Request 1: In the Adventure Games article, where are the zip line and ropes courses located?
Request 2: Rewrite the passage of the Adventure Games article from "The zip line, low" to "simply remain unused.", putting "climbing wall" in place of "zip line".

Quoted passage:
Rebecca Gore ‘16, former Adventure Games student and current Adventure Games teaching assistant, gives insight into the skills that are taught in Adventure Games, remarking, “You’re working hands on to solve games and issues with people you’ve never met before so it’s very much a bonding experience.”
This termination is a pity because, although academics are important, a liberal arts college should cater to the individual as a whole.
The reason for the cancellation of Adventure Games is unclear, except that the administration seems to have a different vision. This termination is a pity because, although academics are important, a liberal arts college should cater to the individual as a whole. Opportunities for physical exercise certainly exist with intramural, club and varsity sports here at the College of William and Mary, but Adventure Games was a wonderful intersection between academic and physical domains because students received credit for the course.
Gore touches on this idea, saying, “I love being outside and having a class that challenges me other ways than just mentally. Not just writing an essay and taking a test but pushing me to do things I never thought I could do.”
The zip line, low ropes course and high ropes course hidden in the woods near Lake Matoaka are unique features to the College’s campus that many other colleges and universities do not have. Without Adventure Games, it is unclear how those spaces will be utilized and whether the equipment will simply remain unused.
The reputation of the class was excellent, with great experiences and recommendations coming from its former students. It’s unfortunate that such a widely enjoyed class is being cancelled, and it will be interesting to see if Adventure Games is replaced by something similar in the years to come.

Information provided:
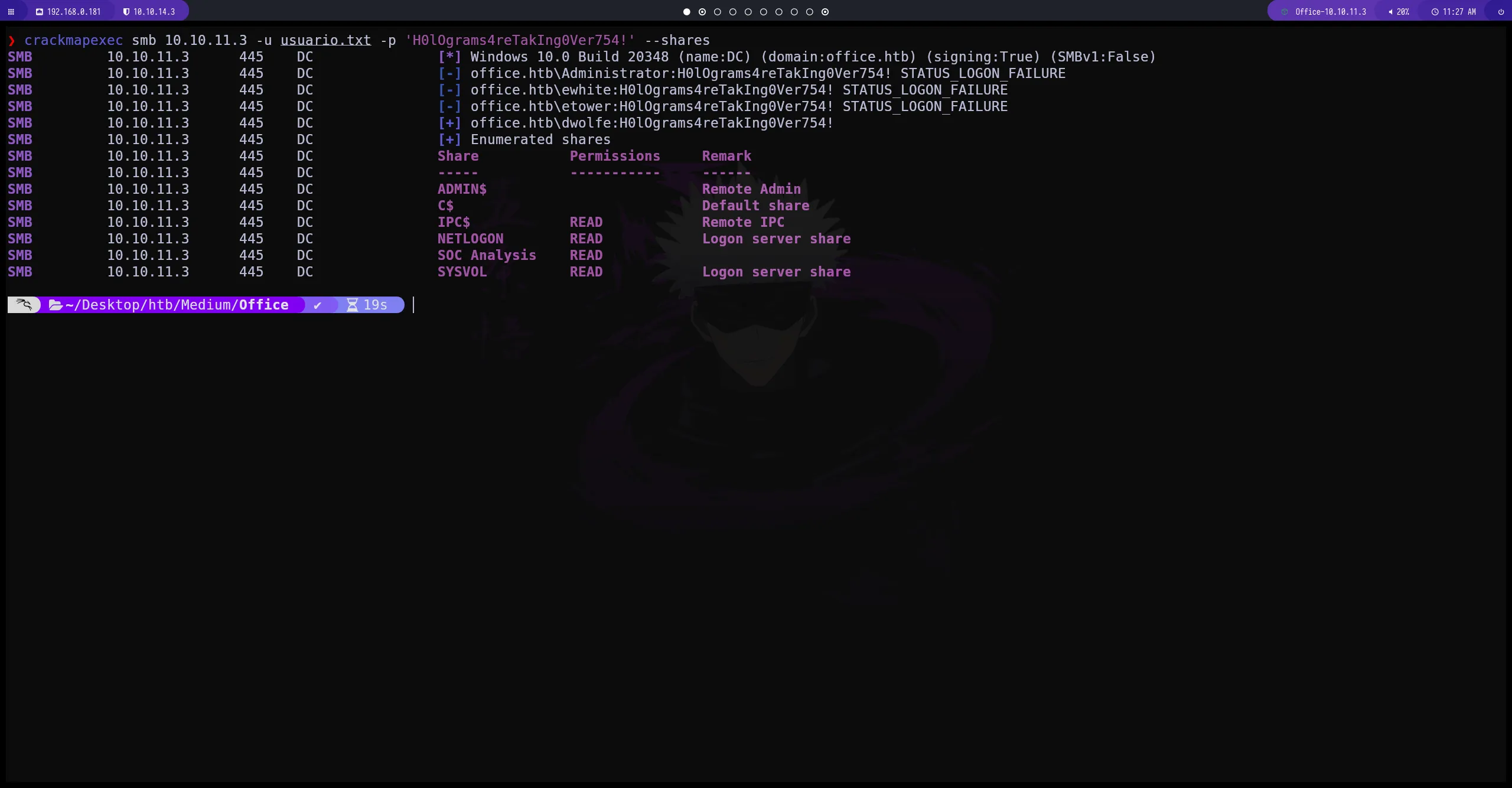Click the 11:27 AM time label
1512x788 pixels.
(x=1459, y=12)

Task answer 1: In the woods near Lake Matoaka.

Task answer 2:
The climbing wall, low ropes course and high ropes course hidden in the woods near Lake Matoaka are unique features to the College’s campus that many other colleges and universities do not have. Without Adventure Games, it is unclear how those spaces will be utilized and whether the equipment will simply remain unused.